Create an /etc/puppet/r10k.yaml
file containing the following, adapted to your specific requirements:
---
# The location to use for storing cached Git repos
cachedir: '/var/cache/r10k'
# A list of git repositories to create
sources:
# This will clone the git repository and instantiate an environment per
# branch in /etc/puppet/environments
someorg:
remote: 'git@github.com:someorg/somerepo.git'
basedir: '/etc/puppet/r10k/environments'
postrun: ['/usr/local/bin/fix_perms.sh']
The /usr/local/bin/fix_perms.sh
script resets ownership and SELinux context on the files and directories r10k checks out. Otherwise, r10k will leave ownership at the user running the command and user_tmp_t
as SELinux label, which will prevent Puppet from reading them.

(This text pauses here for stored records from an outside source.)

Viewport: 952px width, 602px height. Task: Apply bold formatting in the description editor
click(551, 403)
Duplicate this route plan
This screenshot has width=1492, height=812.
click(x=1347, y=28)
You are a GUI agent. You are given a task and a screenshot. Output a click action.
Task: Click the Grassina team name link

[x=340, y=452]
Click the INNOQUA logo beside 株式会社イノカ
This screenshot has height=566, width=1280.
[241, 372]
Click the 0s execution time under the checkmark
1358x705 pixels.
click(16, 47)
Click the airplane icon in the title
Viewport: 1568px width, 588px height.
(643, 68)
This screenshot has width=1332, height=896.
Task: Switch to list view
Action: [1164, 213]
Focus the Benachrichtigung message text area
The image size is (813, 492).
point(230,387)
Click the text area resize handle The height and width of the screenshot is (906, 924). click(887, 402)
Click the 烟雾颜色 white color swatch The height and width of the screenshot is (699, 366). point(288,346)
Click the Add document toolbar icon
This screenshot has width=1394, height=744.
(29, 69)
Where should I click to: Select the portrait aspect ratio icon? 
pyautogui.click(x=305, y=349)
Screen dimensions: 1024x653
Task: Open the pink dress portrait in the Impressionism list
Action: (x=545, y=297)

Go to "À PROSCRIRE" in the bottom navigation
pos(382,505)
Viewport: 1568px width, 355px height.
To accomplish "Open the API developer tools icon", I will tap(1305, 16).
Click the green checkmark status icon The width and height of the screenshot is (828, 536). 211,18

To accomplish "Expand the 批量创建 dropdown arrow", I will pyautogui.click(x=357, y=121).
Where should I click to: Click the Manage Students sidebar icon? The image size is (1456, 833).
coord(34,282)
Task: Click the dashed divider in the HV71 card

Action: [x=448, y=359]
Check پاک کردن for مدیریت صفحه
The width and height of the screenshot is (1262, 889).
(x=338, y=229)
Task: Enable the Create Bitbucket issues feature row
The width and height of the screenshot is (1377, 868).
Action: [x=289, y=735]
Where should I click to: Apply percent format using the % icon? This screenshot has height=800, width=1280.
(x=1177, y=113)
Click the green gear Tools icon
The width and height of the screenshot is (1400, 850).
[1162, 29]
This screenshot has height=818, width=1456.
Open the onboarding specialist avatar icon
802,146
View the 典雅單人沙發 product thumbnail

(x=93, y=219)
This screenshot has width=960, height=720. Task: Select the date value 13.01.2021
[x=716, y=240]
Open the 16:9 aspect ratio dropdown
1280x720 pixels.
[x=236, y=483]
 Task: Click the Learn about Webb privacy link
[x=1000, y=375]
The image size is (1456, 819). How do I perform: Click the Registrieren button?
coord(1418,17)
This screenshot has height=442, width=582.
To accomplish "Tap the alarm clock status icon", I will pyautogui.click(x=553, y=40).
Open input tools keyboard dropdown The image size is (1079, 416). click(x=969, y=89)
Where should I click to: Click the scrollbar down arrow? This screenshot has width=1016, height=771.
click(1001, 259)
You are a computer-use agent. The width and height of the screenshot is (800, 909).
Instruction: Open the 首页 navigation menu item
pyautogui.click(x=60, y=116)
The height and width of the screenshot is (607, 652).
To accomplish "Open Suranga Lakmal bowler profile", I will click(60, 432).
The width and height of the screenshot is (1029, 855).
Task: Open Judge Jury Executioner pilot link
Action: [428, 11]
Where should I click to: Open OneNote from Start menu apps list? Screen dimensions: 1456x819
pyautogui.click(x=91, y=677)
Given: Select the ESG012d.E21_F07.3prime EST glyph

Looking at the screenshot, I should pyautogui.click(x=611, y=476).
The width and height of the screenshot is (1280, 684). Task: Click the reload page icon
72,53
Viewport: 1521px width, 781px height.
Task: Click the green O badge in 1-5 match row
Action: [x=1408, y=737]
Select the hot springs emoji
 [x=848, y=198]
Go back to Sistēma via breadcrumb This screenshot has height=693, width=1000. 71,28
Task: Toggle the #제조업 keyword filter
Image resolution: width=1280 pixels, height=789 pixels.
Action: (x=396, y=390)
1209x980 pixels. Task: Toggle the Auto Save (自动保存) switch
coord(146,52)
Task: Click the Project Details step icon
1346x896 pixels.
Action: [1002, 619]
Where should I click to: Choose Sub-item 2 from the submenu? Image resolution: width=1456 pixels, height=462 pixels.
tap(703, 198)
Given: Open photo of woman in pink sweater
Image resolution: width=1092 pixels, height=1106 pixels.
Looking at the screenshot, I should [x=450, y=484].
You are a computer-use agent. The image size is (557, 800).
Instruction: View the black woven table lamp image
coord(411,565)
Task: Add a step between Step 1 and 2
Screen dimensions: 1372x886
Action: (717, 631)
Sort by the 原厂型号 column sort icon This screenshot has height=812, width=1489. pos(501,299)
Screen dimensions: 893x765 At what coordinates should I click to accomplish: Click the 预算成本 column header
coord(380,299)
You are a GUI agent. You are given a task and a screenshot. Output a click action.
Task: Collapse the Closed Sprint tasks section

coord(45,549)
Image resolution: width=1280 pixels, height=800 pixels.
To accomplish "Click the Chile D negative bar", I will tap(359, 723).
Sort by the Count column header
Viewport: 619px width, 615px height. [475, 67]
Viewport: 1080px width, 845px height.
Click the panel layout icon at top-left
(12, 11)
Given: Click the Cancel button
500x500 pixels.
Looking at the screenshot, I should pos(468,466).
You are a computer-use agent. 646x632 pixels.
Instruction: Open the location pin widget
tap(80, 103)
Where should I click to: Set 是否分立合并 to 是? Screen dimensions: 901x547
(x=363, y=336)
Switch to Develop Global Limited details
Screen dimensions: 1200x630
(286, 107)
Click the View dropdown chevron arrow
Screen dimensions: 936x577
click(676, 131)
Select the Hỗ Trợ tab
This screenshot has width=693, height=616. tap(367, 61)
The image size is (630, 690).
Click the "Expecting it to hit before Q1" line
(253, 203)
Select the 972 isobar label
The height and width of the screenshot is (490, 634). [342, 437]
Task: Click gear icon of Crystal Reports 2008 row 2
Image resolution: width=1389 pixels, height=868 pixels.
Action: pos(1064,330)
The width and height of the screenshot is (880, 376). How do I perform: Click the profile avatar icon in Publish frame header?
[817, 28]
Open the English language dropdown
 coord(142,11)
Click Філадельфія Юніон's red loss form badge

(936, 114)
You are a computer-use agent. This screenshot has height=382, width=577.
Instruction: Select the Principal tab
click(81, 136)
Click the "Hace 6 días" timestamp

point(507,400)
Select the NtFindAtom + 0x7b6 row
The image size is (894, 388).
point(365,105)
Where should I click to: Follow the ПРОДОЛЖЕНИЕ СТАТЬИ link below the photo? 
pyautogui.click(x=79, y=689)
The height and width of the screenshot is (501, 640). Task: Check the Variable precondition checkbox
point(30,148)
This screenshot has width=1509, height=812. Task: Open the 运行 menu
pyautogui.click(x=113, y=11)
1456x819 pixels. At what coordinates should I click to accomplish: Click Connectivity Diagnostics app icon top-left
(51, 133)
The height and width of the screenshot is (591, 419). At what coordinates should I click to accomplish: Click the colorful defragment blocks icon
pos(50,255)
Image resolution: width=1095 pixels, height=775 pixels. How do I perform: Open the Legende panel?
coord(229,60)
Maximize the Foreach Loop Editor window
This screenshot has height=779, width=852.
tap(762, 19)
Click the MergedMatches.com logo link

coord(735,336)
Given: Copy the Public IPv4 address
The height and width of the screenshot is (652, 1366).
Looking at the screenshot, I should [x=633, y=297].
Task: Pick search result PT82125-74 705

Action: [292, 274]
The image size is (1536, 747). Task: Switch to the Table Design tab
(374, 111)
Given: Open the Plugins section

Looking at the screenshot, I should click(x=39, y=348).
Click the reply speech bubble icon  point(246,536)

Thus we'll create an executable /usr/local/bin/fix_perms.sh
script with the following context:
#!/bin/bash
chown -R apache: /etc/puppet/r10k/environments
restorecon -Fr /etc/puppet/r10k/environments
Next, we'll create the /etc/puppet/r10k/environments
directory:
mkdir -p /etc/puppet/r10k/environments
The /etc/puppet/puppet.conf
configuration file specifies where Satellite 6 and Puppet will search for Puppet environments, in the environmentpath
setting. If you use the default environmentpath
, all Satellite 6 managed environments will be purged when executing r10k. As this breaks Satellite 6, we will instead create a second location to create and search for environments, and update our /etc/puppet/puppet.conf
to reflect that fact. Hence, in /etc/puppet/puppet.conf
, change:
environmentpath = /etc/puppet/environments
to
environmentpath = /etc/puppet/environments:/etc/puppet/r10k/environments
Setting up the repository
We need to create a git repository that contains the actual information r10k uses to create environments. This information includes what Puppet modules to download and from where, as well as information on where to look for modules on the local system. Create the base git repository by running:
mkdir ~/r10krepo
cd !$
git init .
Two files need to be present in that directory: Puppetfile
and environment.conf
. The Puppetfile
contains a list of modules to be pulled from either git or the Puppet Forge. Below is an example Puppetfile
, that installs a couple of modules from the Puppet Forge, and one from a Github repository.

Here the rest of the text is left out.